- **Consignes**: Recopiez sans rien changer les lignes allant de celle qui contient « Click the like » jusqu'à celle qui contient « tap(352, 13) », cette dernière comprise.

[Extrait d'un jeu de données]
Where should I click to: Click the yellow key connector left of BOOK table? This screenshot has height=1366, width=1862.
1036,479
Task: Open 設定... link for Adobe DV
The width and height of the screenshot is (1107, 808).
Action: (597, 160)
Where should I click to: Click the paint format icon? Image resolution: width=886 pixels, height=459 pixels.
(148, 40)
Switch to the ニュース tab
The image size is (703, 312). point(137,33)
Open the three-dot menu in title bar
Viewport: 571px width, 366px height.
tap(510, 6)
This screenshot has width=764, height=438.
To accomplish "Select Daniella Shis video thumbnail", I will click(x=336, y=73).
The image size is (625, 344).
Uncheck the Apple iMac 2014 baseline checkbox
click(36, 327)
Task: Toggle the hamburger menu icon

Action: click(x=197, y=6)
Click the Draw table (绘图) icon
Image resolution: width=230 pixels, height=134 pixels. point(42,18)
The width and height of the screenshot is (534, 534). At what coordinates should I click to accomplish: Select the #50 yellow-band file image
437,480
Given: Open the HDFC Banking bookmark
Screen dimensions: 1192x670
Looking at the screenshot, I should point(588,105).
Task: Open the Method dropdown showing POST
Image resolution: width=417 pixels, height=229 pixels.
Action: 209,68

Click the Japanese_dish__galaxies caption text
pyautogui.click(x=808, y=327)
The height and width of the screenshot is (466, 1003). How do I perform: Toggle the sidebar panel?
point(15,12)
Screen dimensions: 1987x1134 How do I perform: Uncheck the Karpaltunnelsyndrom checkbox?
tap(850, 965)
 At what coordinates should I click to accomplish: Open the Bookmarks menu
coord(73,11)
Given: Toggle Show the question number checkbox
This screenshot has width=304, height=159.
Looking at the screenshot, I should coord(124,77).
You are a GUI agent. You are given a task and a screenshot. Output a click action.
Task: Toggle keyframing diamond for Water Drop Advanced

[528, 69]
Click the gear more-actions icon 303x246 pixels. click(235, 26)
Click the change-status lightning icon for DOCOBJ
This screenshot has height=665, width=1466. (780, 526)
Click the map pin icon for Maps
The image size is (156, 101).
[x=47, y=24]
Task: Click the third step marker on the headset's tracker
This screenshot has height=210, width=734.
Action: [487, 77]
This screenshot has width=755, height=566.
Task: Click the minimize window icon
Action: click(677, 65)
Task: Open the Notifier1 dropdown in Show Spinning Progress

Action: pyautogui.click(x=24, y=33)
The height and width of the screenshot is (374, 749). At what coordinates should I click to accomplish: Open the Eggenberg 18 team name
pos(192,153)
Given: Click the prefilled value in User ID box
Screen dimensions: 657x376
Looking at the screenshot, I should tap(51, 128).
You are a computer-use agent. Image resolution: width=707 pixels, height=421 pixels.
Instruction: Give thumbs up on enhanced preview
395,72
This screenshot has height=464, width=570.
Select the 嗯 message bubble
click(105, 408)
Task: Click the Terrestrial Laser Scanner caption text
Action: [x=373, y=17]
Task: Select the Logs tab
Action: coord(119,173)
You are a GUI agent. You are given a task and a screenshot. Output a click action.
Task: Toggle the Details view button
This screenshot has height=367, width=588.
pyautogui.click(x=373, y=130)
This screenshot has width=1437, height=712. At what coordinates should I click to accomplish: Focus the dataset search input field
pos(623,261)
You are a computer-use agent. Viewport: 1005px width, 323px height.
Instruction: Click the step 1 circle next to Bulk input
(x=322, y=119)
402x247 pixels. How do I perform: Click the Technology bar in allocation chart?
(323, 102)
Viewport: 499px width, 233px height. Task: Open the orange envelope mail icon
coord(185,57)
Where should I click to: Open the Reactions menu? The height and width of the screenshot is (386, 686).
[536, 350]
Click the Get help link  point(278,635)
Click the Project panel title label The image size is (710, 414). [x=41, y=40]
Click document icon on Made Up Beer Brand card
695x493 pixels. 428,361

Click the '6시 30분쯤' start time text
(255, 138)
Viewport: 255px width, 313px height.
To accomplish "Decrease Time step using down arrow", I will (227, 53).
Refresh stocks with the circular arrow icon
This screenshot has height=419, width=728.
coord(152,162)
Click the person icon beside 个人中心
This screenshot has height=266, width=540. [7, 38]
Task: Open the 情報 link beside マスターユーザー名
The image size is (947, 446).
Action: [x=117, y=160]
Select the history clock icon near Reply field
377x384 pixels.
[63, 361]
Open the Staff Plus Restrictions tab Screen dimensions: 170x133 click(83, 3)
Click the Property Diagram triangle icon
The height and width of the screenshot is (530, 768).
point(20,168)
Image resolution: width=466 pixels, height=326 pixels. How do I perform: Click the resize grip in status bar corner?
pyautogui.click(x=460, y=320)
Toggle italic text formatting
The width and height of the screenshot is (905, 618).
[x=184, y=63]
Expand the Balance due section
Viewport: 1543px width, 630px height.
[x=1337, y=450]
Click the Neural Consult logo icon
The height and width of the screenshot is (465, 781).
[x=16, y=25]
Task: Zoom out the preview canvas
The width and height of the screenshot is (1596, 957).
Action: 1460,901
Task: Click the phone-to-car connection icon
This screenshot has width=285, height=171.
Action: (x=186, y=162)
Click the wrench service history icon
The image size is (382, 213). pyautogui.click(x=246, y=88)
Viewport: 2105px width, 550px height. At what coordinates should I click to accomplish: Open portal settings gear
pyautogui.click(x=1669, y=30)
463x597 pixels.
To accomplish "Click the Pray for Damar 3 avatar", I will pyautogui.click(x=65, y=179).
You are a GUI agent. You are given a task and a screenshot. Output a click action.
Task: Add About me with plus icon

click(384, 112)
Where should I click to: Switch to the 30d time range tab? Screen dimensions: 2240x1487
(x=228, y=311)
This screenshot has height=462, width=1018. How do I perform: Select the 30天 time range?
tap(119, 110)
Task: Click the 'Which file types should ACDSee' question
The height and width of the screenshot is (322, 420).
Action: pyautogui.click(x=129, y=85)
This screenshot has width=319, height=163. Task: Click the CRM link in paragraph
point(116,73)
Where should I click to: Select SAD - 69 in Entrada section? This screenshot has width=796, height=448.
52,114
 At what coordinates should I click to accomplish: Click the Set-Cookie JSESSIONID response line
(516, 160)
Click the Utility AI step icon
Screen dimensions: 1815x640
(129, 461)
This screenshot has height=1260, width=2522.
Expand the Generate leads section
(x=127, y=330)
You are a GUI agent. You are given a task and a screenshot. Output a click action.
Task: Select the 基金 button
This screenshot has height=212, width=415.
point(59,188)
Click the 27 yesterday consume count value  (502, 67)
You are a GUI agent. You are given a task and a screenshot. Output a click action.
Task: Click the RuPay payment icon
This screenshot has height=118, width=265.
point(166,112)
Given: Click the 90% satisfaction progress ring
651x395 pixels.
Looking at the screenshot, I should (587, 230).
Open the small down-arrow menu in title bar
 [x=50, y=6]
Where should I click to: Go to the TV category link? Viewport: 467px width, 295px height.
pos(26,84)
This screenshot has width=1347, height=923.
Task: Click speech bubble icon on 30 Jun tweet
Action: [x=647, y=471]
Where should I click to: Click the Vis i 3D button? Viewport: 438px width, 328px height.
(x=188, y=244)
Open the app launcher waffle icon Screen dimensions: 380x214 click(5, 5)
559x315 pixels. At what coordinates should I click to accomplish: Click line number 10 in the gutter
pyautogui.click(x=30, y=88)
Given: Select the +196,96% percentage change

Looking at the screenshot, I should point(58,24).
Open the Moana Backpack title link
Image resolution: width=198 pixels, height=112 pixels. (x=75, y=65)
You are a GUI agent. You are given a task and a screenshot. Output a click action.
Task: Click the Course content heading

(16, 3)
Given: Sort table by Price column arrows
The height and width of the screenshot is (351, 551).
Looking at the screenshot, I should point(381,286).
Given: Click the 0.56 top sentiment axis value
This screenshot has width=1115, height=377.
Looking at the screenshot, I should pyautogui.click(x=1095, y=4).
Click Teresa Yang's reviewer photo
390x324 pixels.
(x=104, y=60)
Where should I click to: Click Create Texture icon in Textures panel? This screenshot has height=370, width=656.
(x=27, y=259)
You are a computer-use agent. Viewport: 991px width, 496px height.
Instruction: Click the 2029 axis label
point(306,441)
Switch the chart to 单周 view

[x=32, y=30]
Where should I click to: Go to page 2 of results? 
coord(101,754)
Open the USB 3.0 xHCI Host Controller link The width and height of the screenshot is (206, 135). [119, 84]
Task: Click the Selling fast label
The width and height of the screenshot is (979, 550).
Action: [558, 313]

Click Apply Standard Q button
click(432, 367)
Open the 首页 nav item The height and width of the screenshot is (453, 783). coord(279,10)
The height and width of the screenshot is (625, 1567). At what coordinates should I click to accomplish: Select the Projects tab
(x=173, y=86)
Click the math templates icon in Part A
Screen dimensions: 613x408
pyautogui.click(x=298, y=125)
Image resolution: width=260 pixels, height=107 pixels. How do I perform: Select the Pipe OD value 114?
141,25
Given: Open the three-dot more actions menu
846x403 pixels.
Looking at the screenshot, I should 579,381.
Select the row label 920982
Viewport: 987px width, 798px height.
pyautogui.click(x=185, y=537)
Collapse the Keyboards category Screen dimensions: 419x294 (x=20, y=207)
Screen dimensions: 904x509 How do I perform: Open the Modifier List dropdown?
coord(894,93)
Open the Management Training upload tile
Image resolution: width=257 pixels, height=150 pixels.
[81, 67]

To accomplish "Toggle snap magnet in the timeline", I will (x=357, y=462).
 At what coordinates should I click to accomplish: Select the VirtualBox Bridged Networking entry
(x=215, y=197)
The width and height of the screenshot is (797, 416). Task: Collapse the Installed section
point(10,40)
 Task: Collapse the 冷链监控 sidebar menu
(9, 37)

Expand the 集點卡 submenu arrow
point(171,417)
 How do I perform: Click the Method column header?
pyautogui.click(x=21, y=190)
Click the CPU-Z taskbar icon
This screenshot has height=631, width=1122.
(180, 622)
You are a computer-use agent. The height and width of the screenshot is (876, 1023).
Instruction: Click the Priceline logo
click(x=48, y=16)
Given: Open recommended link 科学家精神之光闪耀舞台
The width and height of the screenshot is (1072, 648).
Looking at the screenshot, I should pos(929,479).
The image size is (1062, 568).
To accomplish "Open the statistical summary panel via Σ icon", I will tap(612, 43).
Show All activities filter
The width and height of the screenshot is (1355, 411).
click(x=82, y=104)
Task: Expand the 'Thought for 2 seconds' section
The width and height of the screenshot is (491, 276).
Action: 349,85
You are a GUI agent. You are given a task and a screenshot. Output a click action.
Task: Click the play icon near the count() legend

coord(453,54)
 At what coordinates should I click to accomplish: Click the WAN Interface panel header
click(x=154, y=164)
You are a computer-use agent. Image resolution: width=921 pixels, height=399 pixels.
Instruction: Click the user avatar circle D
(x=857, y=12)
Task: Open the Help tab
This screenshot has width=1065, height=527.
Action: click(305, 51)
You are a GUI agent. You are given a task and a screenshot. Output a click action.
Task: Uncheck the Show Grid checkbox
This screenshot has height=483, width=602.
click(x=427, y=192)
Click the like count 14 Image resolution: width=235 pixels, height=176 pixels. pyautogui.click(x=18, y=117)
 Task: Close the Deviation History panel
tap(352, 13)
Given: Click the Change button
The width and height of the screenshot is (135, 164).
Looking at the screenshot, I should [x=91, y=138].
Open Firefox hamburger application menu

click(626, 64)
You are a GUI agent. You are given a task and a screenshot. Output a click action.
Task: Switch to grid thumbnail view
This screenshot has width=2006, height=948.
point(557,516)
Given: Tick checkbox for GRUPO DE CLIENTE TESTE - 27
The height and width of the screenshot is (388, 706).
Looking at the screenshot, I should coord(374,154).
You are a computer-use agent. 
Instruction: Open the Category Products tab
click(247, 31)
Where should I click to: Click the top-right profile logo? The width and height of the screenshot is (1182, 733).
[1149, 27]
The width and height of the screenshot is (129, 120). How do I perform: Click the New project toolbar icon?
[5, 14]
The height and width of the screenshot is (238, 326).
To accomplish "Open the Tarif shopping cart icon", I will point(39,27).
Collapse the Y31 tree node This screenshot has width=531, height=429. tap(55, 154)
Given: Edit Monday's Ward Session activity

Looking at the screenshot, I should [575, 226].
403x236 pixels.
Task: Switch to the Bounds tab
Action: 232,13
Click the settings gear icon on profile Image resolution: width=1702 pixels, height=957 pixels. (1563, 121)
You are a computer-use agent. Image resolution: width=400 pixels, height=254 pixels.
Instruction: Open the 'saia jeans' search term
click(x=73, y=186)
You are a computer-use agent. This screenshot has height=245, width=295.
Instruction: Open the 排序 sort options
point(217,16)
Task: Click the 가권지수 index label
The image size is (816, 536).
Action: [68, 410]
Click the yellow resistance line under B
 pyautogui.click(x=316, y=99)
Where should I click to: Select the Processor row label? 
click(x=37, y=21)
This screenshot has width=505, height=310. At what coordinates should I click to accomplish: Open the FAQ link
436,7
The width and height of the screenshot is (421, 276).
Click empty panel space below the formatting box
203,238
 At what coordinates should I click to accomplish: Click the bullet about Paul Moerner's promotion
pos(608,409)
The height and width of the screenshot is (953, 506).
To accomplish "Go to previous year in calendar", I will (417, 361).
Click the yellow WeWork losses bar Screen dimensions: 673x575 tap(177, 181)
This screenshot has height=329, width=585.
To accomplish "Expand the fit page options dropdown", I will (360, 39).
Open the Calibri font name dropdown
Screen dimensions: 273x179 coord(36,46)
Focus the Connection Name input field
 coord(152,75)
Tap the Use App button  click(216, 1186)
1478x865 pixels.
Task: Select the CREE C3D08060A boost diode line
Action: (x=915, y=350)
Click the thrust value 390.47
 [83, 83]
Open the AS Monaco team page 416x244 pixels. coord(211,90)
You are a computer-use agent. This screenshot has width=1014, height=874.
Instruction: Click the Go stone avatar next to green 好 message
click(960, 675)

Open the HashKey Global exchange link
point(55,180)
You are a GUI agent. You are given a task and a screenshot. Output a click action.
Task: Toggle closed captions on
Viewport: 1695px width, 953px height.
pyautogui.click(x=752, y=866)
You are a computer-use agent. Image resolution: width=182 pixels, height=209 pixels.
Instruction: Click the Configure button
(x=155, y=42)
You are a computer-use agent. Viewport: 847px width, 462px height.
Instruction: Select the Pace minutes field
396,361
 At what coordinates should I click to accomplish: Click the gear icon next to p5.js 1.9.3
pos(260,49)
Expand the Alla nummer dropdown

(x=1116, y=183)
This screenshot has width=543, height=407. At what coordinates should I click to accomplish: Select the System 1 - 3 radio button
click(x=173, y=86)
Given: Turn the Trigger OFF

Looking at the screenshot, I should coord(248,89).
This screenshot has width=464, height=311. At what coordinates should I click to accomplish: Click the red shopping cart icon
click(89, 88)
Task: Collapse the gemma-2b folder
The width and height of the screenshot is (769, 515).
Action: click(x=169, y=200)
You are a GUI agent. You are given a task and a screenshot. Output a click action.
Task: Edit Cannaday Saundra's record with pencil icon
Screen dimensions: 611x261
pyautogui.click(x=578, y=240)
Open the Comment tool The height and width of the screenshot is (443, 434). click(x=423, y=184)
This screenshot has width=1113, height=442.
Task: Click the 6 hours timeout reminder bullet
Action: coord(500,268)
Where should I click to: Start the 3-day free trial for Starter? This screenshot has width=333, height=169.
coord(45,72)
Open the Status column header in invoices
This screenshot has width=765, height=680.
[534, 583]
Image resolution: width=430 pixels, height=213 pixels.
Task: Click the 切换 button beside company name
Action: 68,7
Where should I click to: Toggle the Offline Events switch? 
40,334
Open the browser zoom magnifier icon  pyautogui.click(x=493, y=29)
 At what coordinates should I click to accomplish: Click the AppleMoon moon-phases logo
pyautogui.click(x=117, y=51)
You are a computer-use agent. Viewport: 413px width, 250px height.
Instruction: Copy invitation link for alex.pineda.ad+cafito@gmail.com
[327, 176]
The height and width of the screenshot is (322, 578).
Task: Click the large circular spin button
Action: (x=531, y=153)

- **Réponse attendue**:
Click the like count 14 Image resolution: width=235 pixels, height=176 pixels. pyautogui.click(x=18, y=117)
 Task: Close the Deviation History panel
tap(352, 13)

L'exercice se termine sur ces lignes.